*** Opening of Data provided ***
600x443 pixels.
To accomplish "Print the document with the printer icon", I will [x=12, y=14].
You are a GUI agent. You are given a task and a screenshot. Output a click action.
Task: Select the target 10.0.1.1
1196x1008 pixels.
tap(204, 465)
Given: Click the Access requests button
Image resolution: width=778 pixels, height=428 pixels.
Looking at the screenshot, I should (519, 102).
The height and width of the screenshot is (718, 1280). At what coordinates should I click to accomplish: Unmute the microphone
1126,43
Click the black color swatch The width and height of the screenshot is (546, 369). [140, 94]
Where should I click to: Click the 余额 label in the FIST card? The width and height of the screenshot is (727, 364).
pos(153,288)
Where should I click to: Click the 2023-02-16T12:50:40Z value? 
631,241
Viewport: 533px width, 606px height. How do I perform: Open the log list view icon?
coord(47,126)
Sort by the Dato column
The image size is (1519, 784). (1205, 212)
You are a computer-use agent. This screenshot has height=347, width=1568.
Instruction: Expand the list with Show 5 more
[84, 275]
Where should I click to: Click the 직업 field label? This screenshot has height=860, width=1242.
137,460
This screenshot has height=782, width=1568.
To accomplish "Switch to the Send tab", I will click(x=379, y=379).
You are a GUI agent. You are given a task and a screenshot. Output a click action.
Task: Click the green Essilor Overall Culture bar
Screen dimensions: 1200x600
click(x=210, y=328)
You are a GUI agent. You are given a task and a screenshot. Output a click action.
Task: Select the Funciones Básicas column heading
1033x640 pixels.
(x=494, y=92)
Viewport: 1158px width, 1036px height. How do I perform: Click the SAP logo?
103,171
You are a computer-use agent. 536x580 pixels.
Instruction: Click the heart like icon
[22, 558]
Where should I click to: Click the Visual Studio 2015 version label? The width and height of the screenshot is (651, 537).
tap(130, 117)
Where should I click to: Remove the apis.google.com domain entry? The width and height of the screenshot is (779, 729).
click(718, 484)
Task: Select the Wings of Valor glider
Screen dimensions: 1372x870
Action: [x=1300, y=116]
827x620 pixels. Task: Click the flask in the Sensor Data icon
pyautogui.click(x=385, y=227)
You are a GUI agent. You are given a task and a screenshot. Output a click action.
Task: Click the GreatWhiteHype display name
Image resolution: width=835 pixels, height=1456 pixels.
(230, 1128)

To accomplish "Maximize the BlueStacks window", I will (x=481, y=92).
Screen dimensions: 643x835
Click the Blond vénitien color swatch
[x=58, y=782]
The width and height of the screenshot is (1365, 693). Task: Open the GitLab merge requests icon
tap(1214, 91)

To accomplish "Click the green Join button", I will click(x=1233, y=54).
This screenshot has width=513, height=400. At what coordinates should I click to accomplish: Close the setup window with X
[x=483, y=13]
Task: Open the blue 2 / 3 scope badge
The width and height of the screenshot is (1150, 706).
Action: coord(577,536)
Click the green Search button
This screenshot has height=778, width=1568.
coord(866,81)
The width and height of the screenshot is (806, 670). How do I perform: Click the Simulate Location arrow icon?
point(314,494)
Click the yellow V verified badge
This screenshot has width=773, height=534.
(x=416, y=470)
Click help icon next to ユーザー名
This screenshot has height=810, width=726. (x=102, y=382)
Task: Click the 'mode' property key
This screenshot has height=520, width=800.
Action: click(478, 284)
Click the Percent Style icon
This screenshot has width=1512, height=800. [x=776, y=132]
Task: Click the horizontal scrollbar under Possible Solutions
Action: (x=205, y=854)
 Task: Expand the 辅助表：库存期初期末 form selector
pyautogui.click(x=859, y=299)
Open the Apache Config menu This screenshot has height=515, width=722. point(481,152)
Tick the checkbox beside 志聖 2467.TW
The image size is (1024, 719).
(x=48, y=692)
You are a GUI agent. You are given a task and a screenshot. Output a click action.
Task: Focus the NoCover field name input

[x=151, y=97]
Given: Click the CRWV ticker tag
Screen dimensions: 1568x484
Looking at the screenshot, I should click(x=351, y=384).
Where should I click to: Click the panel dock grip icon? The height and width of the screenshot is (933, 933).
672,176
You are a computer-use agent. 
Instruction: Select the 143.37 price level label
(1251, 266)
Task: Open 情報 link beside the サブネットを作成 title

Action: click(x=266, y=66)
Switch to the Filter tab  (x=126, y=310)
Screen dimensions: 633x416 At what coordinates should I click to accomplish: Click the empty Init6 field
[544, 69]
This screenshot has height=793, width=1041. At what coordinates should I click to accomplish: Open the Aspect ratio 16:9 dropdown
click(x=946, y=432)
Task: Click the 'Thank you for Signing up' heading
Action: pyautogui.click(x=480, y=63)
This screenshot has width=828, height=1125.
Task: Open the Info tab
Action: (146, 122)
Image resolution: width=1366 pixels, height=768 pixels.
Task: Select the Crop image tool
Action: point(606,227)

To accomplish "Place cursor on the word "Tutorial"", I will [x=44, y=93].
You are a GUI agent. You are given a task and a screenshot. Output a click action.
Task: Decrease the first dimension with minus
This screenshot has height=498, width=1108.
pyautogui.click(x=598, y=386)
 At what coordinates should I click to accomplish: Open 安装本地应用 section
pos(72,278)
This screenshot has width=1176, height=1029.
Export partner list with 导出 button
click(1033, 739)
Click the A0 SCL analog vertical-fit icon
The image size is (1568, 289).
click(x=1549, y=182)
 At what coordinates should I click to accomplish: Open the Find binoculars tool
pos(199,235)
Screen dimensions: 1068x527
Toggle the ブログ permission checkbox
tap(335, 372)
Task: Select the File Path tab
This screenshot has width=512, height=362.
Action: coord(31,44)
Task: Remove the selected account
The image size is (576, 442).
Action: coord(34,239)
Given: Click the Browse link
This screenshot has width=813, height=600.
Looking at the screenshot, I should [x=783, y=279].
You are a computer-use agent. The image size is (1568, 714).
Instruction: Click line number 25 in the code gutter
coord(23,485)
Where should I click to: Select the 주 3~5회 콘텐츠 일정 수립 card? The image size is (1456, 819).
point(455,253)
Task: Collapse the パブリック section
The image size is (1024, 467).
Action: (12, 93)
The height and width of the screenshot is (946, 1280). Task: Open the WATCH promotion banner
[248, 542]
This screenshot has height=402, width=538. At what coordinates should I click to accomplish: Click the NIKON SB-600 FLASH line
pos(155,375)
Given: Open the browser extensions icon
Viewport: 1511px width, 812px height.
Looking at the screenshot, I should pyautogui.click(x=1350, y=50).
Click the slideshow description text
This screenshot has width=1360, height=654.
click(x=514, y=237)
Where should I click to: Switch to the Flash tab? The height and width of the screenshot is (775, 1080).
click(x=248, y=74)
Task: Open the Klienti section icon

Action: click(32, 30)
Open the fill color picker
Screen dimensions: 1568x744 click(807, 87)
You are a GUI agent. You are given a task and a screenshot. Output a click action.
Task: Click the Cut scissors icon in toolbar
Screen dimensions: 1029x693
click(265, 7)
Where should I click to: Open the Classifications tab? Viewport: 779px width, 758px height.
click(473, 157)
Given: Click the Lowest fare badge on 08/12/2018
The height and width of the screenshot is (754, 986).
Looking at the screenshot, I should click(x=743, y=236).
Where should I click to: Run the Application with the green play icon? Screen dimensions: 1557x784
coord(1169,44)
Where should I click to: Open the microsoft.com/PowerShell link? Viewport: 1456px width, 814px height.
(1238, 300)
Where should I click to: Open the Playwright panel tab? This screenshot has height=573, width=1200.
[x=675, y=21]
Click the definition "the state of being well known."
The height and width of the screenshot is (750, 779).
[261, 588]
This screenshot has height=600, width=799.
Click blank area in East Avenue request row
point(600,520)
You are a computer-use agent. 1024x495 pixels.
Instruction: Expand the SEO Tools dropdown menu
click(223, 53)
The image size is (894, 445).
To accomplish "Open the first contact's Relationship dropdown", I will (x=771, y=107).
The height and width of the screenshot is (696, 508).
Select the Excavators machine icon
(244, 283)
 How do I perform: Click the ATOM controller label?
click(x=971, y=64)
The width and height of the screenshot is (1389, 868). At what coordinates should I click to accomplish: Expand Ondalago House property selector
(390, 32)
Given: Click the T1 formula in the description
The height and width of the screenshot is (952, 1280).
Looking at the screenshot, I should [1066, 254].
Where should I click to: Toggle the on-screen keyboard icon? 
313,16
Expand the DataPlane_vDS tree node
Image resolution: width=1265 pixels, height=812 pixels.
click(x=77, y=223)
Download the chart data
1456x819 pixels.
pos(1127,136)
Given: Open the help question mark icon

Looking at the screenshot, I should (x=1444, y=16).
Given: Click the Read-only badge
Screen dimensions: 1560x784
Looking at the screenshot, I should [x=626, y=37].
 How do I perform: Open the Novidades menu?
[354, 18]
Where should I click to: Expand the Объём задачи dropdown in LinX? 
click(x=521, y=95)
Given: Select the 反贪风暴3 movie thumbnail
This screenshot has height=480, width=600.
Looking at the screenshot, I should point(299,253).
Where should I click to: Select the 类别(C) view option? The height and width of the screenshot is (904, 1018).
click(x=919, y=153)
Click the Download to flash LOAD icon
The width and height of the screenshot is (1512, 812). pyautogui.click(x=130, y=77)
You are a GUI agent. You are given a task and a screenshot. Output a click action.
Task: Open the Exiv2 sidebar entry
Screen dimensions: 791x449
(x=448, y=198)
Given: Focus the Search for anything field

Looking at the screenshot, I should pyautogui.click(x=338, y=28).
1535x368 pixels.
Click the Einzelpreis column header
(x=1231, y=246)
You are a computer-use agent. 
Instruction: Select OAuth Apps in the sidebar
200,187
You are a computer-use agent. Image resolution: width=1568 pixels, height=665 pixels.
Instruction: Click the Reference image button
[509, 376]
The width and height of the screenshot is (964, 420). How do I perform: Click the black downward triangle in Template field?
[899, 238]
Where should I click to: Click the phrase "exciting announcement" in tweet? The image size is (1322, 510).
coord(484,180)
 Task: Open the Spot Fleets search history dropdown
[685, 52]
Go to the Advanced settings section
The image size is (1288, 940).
*** Close of Data provided ***
What is needed:
Nothing should appear in the output except the lines from the one with "Click the Einzelpreis column header" through the end of the records above, copied exactly.

Response to this exercise:
Click the Einzelpreis column header
(x=1231, y=246)
You are a computer-use agent. 
Instruction: Select OAuth Apps in the sidebar
200,187
You are a computer-use agent. Image resolution: width=1568 pixels, height=665 pixels.
Instruction: Click the Reference image button
[509, 376]
The width and height of the screenshot is (964, 420). How do I perform: Click the black downward triangle in Template field?
[899, 238]
Where should I click to: Click the phrase "exciting announcement" in tweet? The image size is (1322, 510).
coord(484,180)
 Task: Open the Spot Fleets search history dropdown
[685, 52]
Go to the Advanced settings section
The image size is (1288, 940).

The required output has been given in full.